Semifinals: Aleksejs Ponakovs vs. Daniel Soltys
Daniel Soltys beat Tamas Adamszki, Francisco Benitez, Feng Chen, Joakim Andersson and Max Kruse to punch his ticket into the final four of this event. Aleksejs Ponakovs made his way through Blaz Zerjav, Daniel Smith, Renan Bruschi, Yen-Liang Yao and Aliaksei Boika to make his way to the semifinals.
The script in this semifinals match was very similar to the one in the Conan vs Mateos match. Ponakovs built up a comfortable lead and then was on the right side of a cooler to close the match out. After limping in with 9d7d, Ponakovs called Soltys’ raise to 3,960 with Q♦10♥. The flop of 10♣ 8♣ 6♦ brought a straight for Ponakovs and top pair for Soltys. Soltys checked, Ponakovs bet 1,980, and Soltys moved all-in for his last 29,160. Ponakovs quickly called and held on for the win.
Adrian Mateos and Daniel Soltys each earned $155,389 for their semifinals finishes.
Final: Arthur Conan vs. Aleksejs Ponakovs
Both of the semifinals matchups each took less than an hour to determine the winner. This finals matchup between Arthur Conan and Aleksejs Ponakovs took nearly two hours. While Conan held the lead for most of the match, Ponakovs was a resilient foe that kept battling back to even.

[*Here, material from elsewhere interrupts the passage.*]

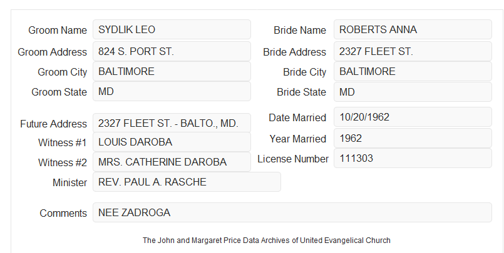Click the Groom Name label
Image resolution: width=504 pixels, height=253 pixels.
pyautogui.click(x=58, y=30)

With the blinds up to 1,500/3,000, Ponakovs raised on the button with pocket fives. Conan three-bet all-in with J♣9♣ and Ponakovs made the call for his last 69,194. The flop came down K♣ 9♥ 3♣ to give Conan the commanding lead. He held on for the victory, and Aleksejs Ponakovs settled for a $279,700 payday as the tournament’s runner-up finisher.